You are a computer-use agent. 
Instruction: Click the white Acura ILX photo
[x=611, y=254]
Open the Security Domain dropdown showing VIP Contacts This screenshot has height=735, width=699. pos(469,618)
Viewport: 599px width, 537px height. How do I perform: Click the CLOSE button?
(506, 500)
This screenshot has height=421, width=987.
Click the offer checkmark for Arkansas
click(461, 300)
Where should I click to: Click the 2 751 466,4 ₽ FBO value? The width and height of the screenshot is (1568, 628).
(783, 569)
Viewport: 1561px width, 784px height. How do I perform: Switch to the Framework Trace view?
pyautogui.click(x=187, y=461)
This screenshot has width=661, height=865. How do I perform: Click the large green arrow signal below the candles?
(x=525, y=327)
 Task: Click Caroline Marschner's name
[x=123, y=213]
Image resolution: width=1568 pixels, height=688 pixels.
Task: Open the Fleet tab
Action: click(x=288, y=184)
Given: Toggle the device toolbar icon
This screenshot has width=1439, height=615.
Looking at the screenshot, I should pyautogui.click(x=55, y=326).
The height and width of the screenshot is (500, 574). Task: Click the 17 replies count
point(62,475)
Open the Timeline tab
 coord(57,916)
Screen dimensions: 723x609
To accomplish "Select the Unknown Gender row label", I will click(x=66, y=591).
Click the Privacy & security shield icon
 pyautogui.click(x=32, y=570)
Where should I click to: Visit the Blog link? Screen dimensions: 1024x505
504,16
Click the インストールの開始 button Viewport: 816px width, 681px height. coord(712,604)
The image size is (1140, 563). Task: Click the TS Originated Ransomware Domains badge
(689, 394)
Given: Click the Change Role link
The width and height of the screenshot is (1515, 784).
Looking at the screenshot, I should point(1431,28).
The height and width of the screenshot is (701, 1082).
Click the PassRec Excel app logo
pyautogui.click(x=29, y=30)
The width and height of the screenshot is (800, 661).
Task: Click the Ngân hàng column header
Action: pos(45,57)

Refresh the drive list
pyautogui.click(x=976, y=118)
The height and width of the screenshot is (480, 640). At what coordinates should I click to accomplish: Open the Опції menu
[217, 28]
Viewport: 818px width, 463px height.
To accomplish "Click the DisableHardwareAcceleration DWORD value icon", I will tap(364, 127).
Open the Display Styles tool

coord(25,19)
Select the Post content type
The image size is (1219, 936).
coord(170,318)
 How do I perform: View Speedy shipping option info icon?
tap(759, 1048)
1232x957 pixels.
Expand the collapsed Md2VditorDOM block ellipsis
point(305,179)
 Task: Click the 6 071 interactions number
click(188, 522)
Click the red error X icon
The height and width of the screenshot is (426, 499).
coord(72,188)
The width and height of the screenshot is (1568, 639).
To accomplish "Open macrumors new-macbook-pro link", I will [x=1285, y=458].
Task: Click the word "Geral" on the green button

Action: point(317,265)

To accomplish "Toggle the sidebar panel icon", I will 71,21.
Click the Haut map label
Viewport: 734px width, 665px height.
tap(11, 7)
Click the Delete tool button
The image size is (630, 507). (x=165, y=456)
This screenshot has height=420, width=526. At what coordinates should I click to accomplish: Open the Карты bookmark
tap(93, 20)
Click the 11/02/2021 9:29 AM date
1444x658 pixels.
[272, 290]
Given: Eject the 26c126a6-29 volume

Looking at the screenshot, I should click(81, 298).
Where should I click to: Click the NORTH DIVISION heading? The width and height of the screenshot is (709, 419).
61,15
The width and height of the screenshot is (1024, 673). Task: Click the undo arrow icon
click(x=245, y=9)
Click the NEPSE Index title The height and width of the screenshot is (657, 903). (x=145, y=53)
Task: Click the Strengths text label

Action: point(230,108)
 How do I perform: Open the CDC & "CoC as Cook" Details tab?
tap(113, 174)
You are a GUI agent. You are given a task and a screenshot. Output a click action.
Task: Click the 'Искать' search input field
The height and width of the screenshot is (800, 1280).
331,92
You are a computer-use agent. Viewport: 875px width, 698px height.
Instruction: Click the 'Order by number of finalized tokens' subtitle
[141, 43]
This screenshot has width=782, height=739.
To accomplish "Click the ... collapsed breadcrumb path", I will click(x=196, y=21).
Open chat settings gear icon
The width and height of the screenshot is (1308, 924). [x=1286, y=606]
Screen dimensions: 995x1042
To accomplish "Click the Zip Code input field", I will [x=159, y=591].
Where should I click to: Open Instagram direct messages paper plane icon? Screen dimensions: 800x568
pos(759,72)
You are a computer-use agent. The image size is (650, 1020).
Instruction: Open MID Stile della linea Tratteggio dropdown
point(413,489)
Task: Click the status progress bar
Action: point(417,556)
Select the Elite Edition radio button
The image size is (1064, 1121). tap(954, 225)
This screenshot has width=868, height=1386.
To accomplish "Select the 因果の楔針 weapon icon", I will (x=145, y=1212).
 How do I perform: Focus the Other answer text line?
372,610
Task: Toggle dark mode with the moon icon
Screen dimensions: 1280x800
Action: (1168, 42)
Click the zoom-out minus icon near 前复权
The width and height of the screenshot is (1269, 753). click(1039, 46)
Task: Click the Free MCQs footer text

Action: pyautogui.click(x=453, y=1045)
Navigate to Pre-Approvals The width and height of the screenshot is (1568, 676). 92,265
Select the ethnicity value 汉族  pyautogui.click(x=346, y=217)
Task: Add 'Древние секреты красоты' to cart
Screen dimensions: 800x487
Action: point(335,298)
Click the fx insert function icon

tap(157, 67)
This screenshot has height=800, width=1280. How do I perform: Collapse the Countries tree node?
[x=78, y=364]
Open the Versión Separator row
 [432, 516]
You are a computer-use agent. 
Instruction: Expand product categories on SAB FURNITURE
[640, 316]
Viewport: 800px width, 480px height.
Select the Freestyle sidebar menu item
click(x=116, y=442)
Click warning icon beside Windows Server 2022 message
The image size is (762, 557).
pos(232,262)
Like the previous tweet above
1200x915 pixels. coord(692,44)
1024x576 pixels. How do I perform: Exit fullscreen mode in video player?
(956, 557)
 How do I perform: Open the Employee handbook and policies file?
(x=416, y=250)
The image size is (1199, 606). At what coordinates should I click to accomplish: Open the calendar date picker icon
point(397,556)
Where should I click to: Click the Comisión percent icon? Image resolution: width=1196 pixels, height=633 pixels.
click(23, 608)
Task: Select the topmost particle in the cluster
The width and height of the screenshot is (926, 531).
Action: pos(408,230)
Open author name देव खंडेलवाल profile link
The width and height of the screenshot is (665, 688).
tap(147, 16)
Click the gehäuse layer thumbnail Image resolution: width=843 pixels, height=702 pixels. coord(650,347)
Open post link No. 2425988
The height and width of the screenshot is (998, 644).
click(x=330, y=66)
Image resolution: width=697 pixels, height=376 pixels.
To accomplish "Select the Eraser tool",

....

Every entry should be given again exactly as written.

*Expected output*.
You are a computer-use agent. 
Instruction: Click the white Acura ILX photo
[x=611, y=254]
Open the Security Domain dropdown showing VIP Contacts This screenshot has height=735, width=699. pos(469,618)
Viewport: 599px width, 537px height. How do I perform: Click the CLOSE button?
(506, 500)
This screenshot has height=421, width=987.
Click the offer checkmark for Arkansas
click(461, 300)
Where should I click to: Click the 2 751 466,4 ₽ FBO value? The width and height of the screenshot is (1568, 628).
(783, 569)
Viewport: 1561px width, 784px height. How do I perform: Switch to the Framework Trace view?
pyautogui.click(x=187, y=461)
This screenshot has width=661, height=865. How do I perform: Click the large green arrow signal below the candles?
(x=525, y=327)
 Task: Click Caroline Marschner's name
[x=123, y=213]
Image resolution: width=1568 pixels, height=688 pixels.
Task: Open the Fleet tab
Action: click(x=288, y=184)
Given: Toggle the device toolbar icon
This screenshot has width=1439, height=615.
Looking at the screenshot, I should pyautogui.click(x=55, y=326).
The height and width of the screenshot is (500, 574). Task: Click the 17 replies count
point(62,475)
Open the Timeline tab
 coord(57,916)
Screen dimensions: 723x609
To accomplish "Select the Unknown Gender row label", I will click(x=66, y=591).
Click the Privacy & security shield icon
 pyautogui.click(x=32, y=570)
Where should I click to: Visit the Blog link? Screen dimensions: 1024x505
504,16
Click the インストールの開始 button Viewport: 816px width, 681px height. coord(712,604)
The image size is (1140, 563). Task: Click the TS Originated Ransomware Domains badge
(689, 394)
Given: Click the Change Role link
The width and height of the screenshot is (1515, 784).
Looking at the screenshot, I should point(1431,28).
The height and width of the screenshot is (701, 1082).
Click the PassRec Excel app logo
pyautogui.click(x=29, y=30)
The width and height of the screenshot is (800, 661).
Task: Click the Ngân hàng column header
Action: pos(45,57)

Refresh the drive list
pyautogui.click(x=976, y=118)
The height and width of the screenshot is (480, 640). At what coordinates should I click to accomplish: Open the Опції menu
[217, 28]
Viewport: 818px width, 463px height.
To accomplish "Click the DisableHardwareAcceleration DWORD value icon", I will tap(364, 127).
Open the Display Styles tool

coord(25,19)
Select the Post content type
The image size is (1219, 936).
coord(170,318)
 How do I perform: View Speedy shipping option info icon?
tap(759, 1048)
1232x957 pixels.
Expand the collapsed Md2VditorDOM block ellipsis
point(305,179)
 Task: Click the 6 071 interactions number
click(188, 522)
Click the red error X icon
The height and width of the screenshot is (426, 499).
coord(72,188)
The width and height of the screenshot is (1568, 639).
To accomplish "Open macrumors new-macbook-pro link", I will [x=1285, y=458].
Task: Click the word "Geral" on the green button

Action: point(317,265)

To accomplish "Toggle the sidebar panel icon", I will 71,21.
Click the Haut map label
Viewport: 734px width, 665px height.
tap(11, 7)
Click the Delete tool button
The image size is (630, 507). (x=165, y=456)
This screenshot has height=420, width=526. At what coordinates should I click to accomplish: Open the Карты bookmark
tap(93, 20)
Click the 11/02/2021 9:29 AM date
1444x658 pixels.
[272, 290]
Given: Eject the 26c126a6-29 volume

Looking at the screenshot, I should click(81, 298).
Where should I click to: Click the NORTH DIVISION heading? The width and height of the screenshot is (709, 419).
61,15
The width and height of the screenshot is (1024, 673). Task: Click the undo arrow icon
click(x=245, y=9)
Click the NEPSE Index title The height and width of the screenshot is (657, 903). (x=145, y=53)
Task: Click the Strengths text label

Action: point(230,108)
 How do I perform: Open the CDC & "CoC as Cook" Details tab?
tap(113, 174)
You are a GUI agent. You are given a task and a screenshot. Output a click action.
Task: Click the 'Искать' search input field
The height and width of the screenshot is (800, 1280).
331,92
You are a computer-use agent. Viewport: 875px width, 698px height.
Instruction: Click the 'Order by number of finalized tokens' subtitle
[141, 43]
This screenshot has width=782, height=739.
To accomplish "Click the ... collapsed breadcrumb path", I will click(x=196, y=21).
Open chat settings gear icon
The width and height of the screenshot is (1308, 924). [x=1286, y=606]
Screen dimensions: 995x1042
To accomplish "Click the Zip Code input field", I will [x=159, y=591].
Where should I click to: Open Instagram direct messages paper plane icon? Screen dimensions: 800x568
pos(759,72)
You are a computer-use agent. The image size is (650, 1020).
Instruction: Open MID Stile della linea Tratteggio dropdown
point(413,489)
Task: Click the status progress bar
Action: point(417,556)
Select the Elite Edition radio button
The image size is (1064, 1121). tap(954, 225)
This screenshot has width=868, height=1386.
To accomplish "Select the 因果の楔針 weapon icon", I will (x=145, y=1212).
 How do I perform: Focus the Other answer text line?
372,610
Task: Toggle dark mode with the moon icon
Screen dimensions: 1280x800
Action: (1168, 42)
Click the zoom-out minus icon near 前复权
The width and height of the screenshot is (1269, 753). click(1039, 46)
Task: Click the Free MCQs footer text

Action: pyautogui.click(x=453, y=1045)
Navigate to Pre-Approvals The width and height of the screenshot is (1568, 676). 92,265
Select the ethnicity value 汉族  pyautogui.click(x=346, y=217)
Task: Add 'Древние секреты красоты' to cart
Screen dimensions: 800x487
Action: point(335,298)
Click the fx insert function icon

tap(157, 67)
This screenshot has height=800, width=1280. How do I perform: Collapse the Countries tree node?
[x=78, y=364]
Open the Versión Separator row
 [432, 516]
You are a computer-use agent. 
Instruction: Expand product categories on SAB FURNITURE
[640, 316]
Viewport: 800px width, 480px height.
Select the Freestyle sidebar menu item
click(x=116, y=442)
Click warning icon beside Windows Server 2022 message
The image size is (762, 557).
pos(232,262)
Like the previous tweet above
1200x915 pixels. coord(692,44)
1024x576 pixels. How do I perform: Exit fullscreen mode in video player?
(956, 557)
 How do I perform: Open the Employee handbook and policies file?
(x=416, y=250)
The image size is (1199, 606). At what coordinates should I click to accomplish: Open the calendar date picker icon
point(397,556)
Where should I click to: Click the Comisión percent icon? Image resolution: width=1196 pixels, height=633 pixels.
click(23, 608)
Task: Select the topmost particle in the cluster
The width and height of the screenshot is (926, 531).
Action: pos(408,230)
Open author name देव खंडेलवाल profile link
The width and height of the screenshot is (665, 688).
tap(147, 16)
Click the gehäuse layer thumbnail Image resolution: width=843 pixels, height=702 pixels. coord(650,347)
Open post link No. 2425988
The height and width of the screenshot is (998, 644).
click(x=330, y=66)
Image resolution: width=697 pixels, height=376 pixels.
To accomplish "Select the Eraser tool",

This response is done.